В последние пару недель он не устраивал в доме кутежей, а значит, стало меньше поводов хвастаться перед гостями Батто и напиваться. На доходы от будущей продажи Уил-Элизабет он нанял еще двух слуг, они вычистили дом, купили новые стулья на замену сломанным и отмыли чердак от едкой вони Батто. Что будет зимой, Валентин пока не знал; пожалуй, надо придумать способ устроить отопление в нынешнем жилище Батто за домом.

Он ни за что не расстанется с шимпанзе.

Они пили чай (да-да, чинно и благородно) в большой гостиной. К ним присоединился еще один гость, Дэвид Лейк.

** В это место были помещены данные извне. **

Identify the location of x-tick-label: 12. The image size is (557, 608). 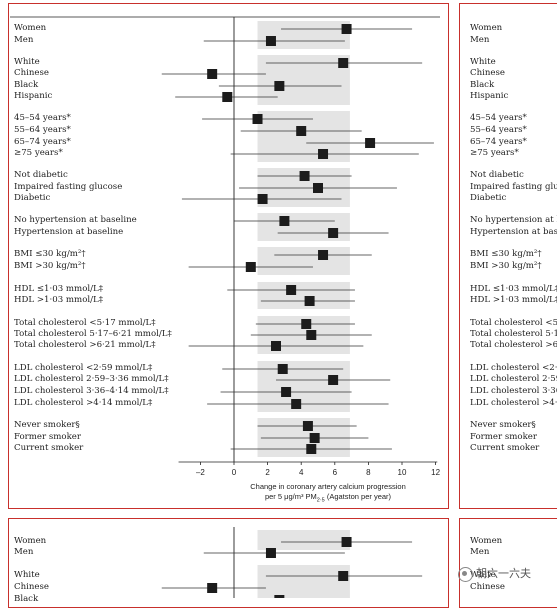
(436, 472).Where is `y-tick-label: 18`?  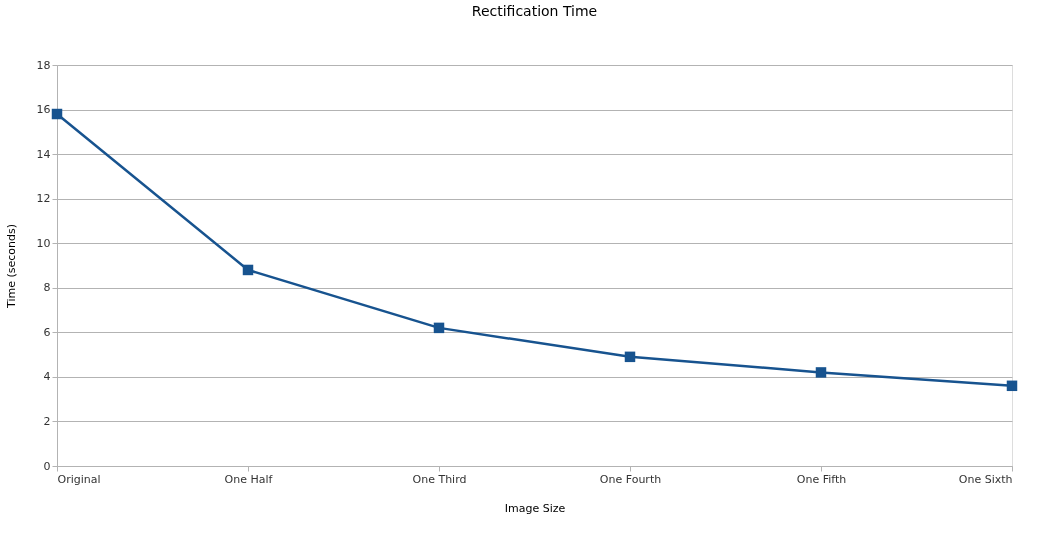 y-tick-label: 18 is located at coordinates (44, 65). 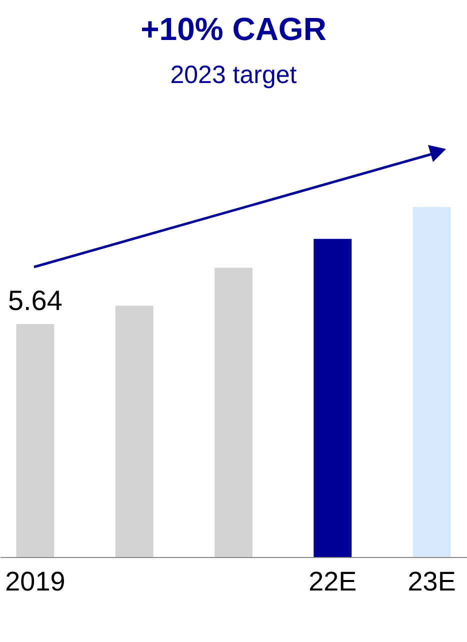 I want to click on chart-title: +10% CAGR, so click(x=233, y=29).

Валентин заметил, что Дейзи сильно изменилась с тех времен, когда ходили слухи о ее романтической связи с Джереми Полдарком. Тогда Валентин жил то в Тренвите, то в Кардью, то в Лондоне. Но он помнил румяную девушку и ее сестру Вайолет. Последняя давно угасла и отправилась на тот свет, а у Дейзи проступили скулы, ее мучил лихорадочный кашель, волосы потускнели, плечи заострились.

После чая он предложил прогуляться к морю, коротким путем вдоль утесов, чтобы поглядеть на потерпевшее крушение рыболовецкое судно, которое прибило к берегу штормом на прошлой неделе, оно медленно разваливалось. Дейзи сказала, что ей это не по силам.

— Мне тоже лень. — Дэвид посмотрел на свой выступающий живот и рассмеялся. — Вы двое идите, если желаете. А я останусь с Дейзи и развлеку ее байками о твоих проступках.

Так что Валентин и Пол пошли вдвоем.

Сначала они обсудили шахту. Обратив финансовый кризис в свою пользу, Валентин рассказал, будто бы он подмял под себя новую компанию под управлением неопытного и доверчивого Филипа Придо.

На что Пол ответил:

— Придо. Он везде и всюду. Сует нос во все дела в графстве.

— Его вмешательство в мои принесло пользу. Но я не обязан его благодарить. Он номинальный руководитель и, видимо, свалял дурака, как и его работодатели.